Há mais referências da web que utilizei, mas a primeira é a mais importante para quem quiser acompanhar a primeira parte do vídeo.

Bruner e educação

abril 25, 2021

Jonathan Zimmerman, professor da história da educação na University of Pennsylvania, escreve artigos interessantes sobre educação na revista The Atlantic. São textos de qualidade e sem ranço acadêmico. Vez ou outra, traduzo algum deles. Eis aqui um exemplo:

Jerome Bruner: Uma busca inacabada em educação

Jerome Bruner promoveu a psicologia cognitiva, uma ideia que as escolas ainda lutam para adotar.

Jonathan Zimmerman

The Atlantic, June 7, 2016

Alguns anos atrás, Jerome Bruner visitou um curso de pós que eu coordeno na New York University sobre pesquisa educacional e política. Eu disse a Jerry que concordava com quase tudo que ele escreveu sobre educação, mas temia que muitos americanos não concordassem com tais ideias. O que aconteceria se o país não aceitasse o que ele estava propondo?

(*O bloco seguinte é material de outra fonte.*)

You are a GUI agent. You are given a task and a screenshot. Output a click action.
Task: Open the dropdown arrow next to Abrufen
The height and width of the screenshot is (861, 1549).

“Bem”, disse Jerry com um largo sorriso: “então você teria em mãos uma boa história”.

A própria história admirável de Bruner chegou ao fim na segunda feira passada, quando ele faleceu aos 100 anos. Filho de imigrantes poloneses, ele foi uma criança sem visão até que uma cirurgia o livrou da cegueira aos dois anos de idade. Bruner dedicou toda sua vida estudando a percepção humana, e os modos pelos quais as histórias que contamos sobre o mundo influenciam como pensamos e aprendemos sobre ele.

Ao longo do caminho, ele ajudou a revolucionar a psicologia americana. Quando Bruner foi para sua pós-graduação na Harvard University, nos anos de 1930, predominava uma pesquisa psicológica que examinava o comportamento que as pessoas exibiam frente a pressões externas e estímulos. Mas tal modelo não levava em conta nossa mente individual, que filtra e interpreta tudo que experimentamos.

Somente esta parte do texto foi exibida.